Red cloth with light wear & soil, tight binding, 7 1/2 x 5 1/4 inches, 200 pp., no dj.  Inscribed on the ffep, "The very sincere regards of Henry A. Shute to Stephen A. Condrey, 'Plupy'. Exeter, N. H. Sept. 19. 1928."

With a typewritten letter from Mr. Condrey to John S. Mayfield, post date Aug. 29, 1938, with personal news & his plans to send this book to Mayfield. The envelope is pasted to the rear free endpaper, Mayfield's name sticker is on the rear pastedown. A clipping from the mailing envelope is also folded and laid in.

If you like the humor of Mark Twain and the antics of Our Gang, this book is for you.

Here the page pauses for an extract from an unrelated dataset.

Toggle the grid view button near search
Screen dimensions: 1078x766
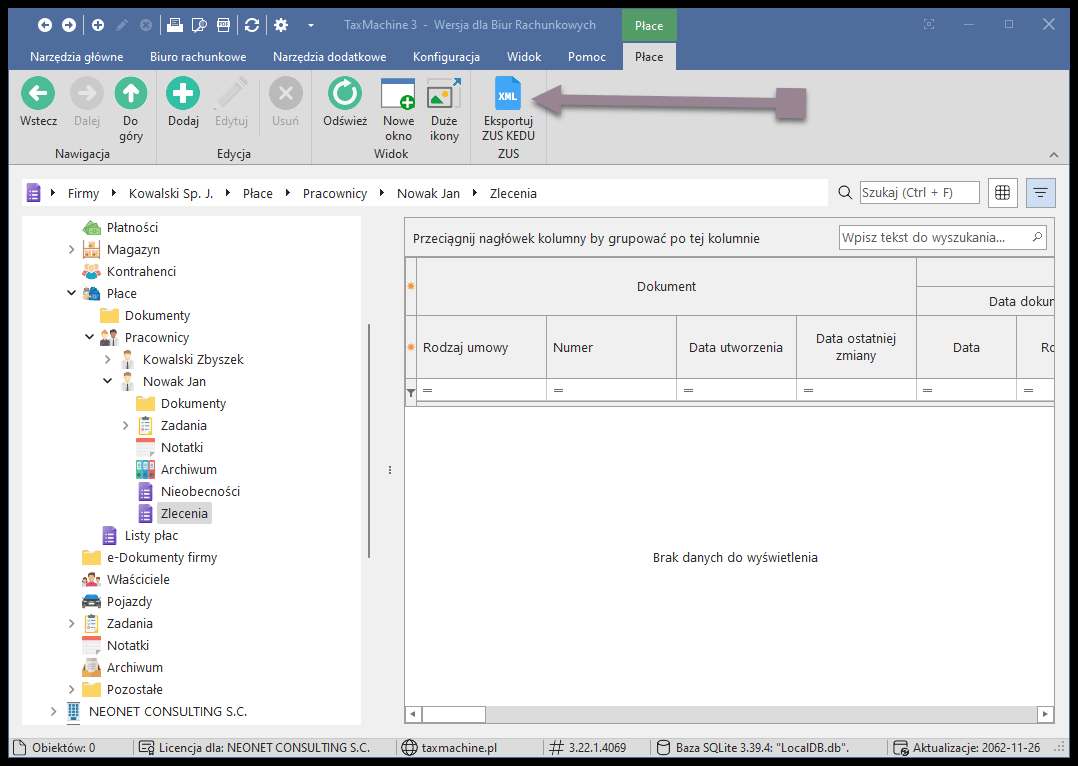tap(1003, 193)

The last copyright date in the book is 1906 but the name Reilly & Lee Co. was not used until 1919.

Henry Augustus Shute (1856-1943), a Harvard graduate (1879) who was raised in Exeter, New Hampshire. He started writing stories based upon his childhood in Exeter with the local paper printing his weekly column. He rose to fame with The Real Diary of a Real Boy in 1902. He went on to write a total of 20 books, including Plupy the Real Boy (1911); The Youth Plupy, or the Lad with the Downy Chin (1917); and Plupy, The Wirst Yet, (1929).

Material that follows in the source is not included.